Anoche, mientras
acunaba a Carla, fui testigo directo de algo que me hizo pensar en
esta pregunta.
Dormía profundamente
en mis brazos desde hacía un rato. Cuando duerme de esa forma es
imposible apartar la mirada. Es un ángel. A veces hasta sonríe y
ese reflejo no hace otra cosa que dibujar otra sonrisa en mis labios.
Me impregno de esa paz que suele adueñarse de ella y, cuando eso
pasa, me tranquiliza. Me calma. Casi me sube el azúcar. Sería capaz
de pedirle al cielo que siempre estuviera así, pero no lo hago,
consciente de que me perdería otras tantas cosas increíbles que me
esperan.
De repente, Carla
empezó a llorar de forma desconsolada. Aún dormía. Aún soñaba.

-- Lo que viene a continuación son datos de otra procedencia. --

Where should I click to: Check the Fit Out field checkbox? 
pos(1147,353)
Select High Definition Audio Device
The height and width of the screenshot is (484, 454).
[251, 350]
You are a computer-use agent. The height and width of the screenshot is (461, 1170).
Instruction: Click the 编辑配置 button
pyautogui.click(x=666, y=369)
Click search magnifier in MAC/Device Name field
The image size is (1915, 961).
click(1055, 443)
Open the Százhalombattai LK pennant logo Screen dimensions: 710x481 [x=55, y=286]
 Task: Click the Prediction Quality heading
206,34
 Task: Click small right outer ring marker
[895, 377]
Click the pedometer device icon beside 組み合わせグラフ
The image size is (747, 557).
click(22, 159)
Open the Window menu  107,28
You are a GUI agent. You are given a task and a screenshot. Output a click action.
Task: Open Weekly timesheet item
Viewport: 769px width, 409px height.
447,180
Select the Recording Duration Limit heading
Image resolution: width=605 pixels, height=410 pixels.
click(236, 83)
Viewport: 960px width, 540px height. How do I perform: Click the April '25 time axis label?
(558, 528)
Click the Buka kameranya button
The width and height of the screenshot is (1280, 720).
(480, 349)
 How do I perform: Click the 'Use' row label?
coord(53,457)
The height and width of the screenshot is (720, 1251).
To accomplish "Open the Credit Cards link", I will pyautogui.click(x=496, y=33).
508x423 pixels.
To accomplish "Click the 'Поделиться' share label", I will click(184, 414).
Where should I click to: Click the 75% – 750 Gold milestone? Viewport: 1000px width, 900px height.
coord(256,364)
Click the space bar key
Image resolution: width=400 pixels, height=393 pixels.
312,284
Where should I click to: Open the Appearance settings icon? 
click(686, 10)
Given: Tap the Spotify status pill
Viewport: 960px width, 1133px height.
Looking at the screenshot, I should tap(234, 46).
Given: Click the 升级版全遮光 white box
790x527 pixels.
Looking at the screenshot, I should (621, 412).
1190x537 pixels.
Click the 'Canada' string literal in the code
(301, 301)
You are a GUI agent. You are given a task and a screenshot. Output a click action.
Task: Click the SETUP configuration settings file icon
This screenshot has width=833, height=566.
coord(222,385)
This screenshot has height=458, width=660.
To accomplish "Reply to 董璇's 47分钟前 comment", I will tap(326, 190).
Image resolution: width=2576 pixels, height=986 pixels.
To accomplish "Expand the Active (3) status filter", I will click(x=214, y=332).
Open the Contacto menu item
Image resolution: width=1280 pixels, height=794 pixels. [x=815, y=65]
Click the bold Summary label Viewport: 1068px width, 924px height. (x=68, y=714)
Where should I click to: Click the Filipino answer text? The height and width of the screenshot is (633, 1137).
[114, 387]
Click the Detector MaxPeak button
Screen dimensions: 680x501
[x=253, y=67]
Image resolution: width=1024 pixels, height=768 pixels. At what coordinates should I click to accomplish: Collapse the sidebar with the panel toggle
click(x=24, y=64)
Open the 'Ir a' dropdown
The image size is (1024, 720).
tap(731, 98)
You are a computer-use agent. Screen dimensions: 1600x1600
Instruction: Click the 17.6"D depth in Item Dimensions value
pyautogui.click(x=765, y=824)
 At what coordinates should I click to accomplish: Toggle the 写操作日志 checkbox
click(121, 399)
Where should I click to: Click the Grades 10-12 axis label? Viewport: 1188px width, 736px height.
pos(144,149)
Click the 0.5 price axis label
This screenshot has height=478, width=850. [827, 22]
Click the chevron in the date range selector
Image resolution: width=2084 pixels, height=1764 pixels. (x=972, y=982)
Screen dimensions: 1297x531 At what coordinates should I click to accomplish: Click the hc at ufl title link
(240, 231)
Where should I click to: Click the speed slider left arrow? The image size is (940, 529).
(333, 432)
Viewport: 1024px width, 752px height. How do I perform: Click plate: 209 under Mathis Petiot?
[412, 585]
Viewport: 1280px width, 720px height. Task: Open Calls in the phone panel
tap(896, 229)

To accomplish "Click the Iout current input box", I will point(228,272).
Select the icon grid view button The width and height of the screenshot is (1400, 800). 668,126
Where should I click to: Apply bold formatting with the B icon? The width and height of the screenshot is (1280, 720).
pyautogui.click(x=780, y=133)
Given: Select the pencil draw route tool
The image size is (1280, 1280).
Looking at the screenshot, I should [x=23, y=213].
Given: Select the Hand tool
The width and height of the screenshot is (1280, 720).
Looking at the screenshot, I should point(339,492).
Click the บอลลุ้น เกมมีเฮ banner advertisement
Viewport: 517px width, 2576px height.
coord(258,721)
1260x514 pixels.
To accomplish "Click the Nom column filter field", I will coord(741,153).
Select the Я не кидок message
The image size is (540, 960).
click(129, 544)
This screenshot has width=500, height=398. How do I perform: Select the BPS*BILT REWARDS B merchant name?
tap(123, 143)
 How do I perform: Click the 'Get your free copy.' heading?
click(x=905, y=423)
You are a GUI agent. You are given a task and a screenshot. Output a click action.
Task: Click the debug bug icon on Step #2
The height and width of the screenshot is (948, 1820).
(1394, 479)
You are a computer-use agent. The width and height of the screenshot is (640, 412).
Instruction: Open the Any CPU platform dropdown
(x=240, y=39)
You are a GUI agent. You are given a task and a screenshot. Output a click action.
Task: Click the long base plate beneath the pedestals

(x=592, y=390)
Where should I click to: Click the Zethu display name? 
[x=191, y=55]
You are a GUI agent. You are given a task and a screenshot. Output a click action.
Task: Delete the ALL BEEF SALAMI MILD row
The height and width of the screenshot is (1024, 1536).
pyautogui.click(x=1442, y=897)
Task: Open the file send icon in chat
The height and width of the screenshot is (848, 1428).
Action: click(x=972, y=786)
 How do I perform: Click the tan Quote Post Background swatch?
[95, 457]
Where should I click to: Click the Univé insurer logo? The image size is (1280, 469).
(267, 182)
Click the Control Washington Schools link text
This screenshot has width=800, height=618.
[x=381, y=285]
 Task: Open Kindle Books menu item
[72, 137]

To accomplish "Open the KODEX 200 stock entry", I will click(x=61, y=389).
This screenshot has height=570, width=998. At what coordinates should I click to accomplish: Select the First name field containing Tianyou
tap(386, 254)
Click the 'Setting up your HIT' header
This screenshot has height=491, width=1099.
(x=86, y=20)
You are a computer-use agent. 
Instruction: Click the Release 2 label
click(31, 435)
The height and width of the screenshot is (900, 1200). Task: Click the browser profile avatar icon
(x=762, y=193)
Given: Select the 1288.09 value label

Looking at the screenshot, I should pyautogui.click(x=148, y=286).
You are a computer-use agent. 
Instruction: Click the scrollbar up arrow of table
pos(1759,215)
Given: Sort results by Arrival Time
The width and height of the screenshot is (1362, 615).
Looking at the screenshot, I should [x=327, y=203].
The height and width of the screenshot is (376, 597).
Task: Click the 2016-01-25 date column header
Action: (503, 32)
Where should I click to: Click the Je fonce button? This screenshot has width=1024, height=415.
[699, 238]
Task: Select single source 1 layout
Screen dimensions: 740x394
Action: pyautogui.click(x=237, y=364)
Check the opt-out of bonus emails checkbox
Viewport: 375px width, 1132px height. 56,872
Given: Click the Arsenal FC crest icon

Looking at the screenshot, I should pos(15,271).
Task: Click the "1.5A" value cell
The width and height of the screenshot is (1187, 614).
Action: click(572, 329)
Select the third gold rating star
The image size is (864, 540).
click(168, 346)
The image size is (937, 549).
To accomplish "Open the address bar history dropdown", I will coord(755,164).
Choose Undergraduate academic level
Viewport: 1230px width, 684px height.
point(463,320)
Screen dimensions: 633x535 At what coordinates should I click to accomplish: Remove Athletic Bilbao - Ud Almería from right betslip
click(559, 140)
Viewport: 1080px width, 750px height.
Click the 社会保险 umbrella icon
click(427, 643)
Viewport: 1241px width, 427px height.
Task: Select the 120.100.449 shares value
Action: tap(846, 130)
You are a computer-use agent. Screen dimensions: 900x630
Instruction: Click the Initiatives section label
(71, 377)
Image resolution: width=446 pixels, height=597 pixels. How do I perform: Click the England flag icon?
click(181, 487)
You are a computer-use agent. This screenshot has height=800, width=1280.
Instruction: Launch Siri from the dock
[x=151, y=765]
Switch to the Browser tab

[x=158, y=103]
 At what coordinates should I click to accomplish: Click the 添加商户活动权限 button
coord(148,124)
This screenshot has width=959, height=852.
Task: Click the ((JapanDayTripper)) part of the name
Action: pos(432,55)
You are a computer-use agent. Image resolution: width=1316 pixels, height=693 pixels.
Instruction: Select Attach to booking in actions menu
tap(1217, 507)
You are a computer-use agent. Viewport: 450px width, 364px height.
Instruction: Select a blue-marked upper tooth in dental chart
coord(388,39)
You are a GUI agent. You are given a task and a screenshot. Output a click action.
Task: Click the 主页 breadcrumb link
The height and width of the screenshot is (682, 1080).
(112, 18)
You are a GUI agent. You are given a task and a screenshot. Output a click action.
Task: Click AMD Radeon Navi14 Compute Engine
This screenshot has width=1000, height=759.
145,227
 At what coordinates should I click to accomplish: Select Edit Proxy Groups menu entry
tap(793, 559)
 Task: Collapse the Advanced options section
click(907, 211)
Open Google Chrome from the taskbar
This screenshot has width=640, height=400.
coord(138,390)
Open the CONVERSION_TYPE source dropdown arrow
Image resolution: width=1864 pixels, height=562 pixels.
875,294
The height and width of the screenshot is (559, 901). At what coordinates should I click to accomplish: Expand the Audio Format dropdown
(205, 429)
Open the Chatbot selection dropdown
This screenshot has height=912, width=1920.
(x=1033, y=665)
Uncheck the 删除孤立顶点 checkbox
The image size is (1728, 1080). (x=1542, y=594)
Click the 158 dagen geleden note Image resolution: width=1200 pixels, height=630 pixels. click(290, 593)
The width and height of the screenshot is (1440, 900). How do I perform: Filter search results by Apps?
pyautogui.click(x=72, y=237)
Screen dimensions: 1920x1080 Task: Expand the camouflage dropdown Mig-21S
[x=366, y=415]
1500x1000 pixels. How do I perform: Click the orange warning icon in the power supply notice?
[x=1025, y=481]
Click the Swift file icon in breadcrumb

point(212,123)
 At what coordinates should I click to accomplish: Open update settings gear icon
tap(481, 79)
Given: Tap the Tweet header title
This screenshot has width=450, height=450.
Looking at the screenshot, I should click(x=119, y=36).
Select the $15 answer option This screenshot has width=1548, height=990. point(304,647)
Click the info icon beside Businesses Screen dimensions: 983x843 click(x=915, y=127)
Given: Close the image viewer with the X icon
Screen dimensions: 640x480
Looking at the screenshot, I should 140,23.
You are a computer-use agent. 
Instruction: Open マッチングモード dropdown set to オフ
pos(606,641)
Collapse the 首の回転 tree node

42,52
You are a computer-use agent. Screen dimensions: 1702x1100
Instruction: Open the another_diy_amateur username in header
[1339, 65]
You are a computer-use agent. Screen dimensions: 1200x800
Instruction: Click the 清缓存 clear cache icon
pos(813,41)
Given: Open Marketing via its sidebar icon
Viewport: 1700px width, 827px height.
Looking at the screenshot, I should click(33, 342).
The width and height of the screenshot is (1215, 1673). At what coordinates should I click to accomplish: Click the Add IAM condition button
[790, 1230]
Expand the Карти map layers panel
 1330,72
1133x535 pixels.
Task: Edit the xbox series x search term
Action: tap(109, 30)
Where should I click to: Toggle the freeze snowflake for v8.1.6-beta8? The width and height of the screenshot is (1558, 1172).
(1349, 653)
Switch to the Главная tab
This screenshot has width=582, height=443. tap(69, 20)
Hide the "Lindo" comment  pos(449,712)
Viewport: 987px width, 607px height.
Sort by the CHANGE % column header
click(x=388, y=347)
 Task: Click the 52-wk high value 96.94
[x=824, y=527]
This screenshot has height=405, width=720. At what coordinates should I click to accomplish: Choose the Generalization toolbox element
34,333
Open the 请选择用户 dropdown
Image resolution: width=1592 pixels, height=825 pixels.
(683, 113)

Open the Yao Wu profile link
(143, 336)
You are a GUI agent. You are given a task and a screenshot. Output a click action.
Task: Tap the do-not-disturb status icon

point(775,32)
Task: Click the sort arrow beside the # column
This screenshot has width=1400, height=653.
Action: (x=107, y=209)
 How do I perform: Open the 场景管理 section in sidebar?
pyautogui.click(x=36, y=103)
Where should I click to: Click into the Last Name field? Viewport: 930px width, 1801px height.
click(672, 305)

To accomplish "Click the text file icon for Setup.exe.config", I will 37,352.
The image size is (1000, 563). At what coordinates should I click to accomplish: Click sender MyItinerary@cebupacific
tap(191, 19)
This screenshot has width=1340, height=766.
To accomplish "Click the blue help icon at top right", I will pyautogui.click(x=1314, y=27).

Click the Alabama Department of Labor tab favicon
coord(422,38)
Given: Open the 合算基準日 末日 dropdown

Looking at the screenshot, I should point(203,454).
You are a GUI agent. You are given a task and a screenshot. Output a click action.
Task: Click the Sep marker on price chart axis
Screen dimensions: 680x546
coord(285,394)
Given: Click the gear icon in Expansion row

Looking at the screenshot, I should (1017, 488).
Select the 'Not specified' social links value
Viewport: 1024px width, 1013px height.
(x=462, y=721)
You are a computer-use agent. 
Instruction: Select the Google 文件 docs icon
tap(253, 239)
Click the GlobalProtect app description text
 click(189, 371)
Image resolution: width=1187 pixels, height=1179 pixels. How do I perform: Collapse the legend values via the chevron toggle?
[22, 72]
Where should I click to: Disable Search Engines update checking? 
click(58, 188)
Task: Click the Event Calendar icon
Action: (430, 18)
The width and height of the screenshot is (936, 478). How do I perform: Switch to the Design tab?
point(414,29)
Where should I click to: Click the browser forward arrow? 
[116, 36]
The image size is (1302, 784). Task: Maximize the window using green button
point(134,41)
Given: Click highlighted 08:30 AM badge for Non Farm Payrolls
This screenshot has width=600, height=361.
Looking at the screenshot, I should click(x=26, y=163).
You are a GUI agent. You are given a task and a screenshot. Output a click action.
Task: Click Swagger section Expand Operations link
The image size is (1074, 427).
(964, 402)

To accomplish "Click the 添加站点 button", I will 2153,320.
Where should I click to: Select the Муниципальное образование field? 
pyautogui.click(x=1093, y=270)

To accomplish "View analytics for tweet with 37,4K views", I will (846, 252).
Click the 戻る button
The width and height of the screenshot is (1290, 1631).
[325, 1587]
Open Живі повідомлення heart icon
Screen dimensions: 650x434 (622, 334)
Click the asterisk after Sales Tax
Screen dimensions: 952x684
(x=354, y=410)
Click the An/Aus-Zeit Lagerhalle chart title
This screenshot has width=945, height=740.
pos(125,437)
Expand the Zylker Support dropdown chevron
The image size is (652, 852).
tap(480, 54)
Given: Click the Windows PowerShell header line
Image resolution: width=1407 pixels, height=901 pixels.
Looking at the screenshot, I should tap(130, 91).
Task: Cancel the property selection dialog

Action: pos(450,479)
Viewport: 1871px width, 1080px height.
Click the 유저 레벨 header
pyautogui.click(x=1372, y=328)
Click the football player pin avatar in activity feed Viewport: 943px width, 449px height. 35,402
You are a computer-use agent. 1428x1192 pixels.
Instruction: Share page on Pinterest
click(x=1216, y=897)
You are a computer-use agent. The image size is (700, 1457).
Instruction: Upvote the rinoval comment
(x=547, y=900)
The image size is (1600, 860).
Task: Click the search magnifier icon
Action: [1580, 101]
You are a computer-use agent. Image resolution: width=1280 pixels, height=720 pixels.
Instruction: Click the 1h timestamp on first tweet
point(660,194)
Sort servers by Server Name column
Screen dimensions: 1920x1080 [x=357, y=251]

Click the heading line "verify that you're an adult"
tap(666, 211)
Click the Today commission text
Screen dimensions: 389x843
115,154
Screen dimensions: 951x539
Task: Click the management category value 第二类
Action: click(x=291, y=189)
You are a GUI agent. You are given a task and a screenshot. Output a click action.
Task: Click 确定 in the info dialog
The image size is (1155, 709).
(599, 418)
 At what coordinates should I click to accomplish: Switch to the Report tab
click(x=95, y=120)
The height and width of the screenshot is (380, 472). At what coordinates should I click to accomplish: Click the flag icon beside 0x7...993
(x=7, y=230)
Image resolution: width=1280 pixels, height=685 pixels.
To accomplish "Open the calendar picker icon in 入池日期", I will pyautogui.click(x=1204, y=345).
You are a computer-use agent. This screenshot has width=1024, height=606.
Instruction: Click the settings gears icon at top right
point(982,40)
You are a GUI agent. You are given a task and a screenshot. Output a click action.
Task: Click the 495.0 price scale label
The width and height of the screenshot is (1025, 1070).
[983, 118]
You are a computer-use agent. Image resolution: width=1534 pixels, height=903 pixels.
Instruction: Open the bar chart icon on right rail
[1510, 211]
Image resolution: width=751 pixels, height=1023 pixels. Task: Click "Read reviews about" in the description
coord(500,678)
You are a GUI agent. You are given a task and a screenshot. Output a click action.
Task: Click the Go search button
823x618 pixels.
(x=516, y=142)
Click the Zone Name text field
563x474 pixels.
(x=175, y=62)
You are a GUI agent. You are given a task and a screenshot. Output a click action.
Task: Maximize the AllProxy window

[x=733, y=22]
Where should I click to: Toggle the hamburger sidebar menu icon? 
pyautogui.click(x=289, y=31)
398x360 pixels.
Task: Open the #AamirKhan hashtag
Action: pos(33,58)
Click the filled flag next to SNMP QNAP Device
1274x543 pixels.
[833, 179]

Algo desbaratado debió ocurrir en su mente para sacarla de aquella
paz y hacerla temer y sufrir. Afortunadamente, no duró mucho. La
pesadilla se fue por donde vino y mi princesa volvió a quedar en
silencio y a dormitar como hacía un minuto atrás.
Sorprendido, empecé
a preguntarme qué carajo podía pasar en la cabeza de una
personita que más allá de biberones gigantes, turbios rostros
familiares y una escasa paleta de colores, no ha conocido nada más.
No sabe cómo son (o pueden ser) los monstruos. No conoce apenas el
dolor. No tiene temores ni miedos porque apenas le ha dado tiempo a
conocer la soledad.
Llorar dormido es un
acto lleno de significado (o no) que merece reflexión. Dan ganas de
explorar dentro de esa cabecita para conocer el miedo más básico
que tenemos cuando somos bebés. El temor que nos viene de casa sin
haber conocido aún absolutamente nada que nos haga temblar. Ese
miedo que imagino, poco a poco se va escondiendo tras los temores que
vamos conociendo conforme nos hacemos mayores.
Entonces, ¿con qué
sueñan los bebés? Una de esas preguntas que se suman a la larga
lista de inquietudes trascendentales. Debe ser, insisto, algo tan
sumamente trivial como absolutamente fascinante.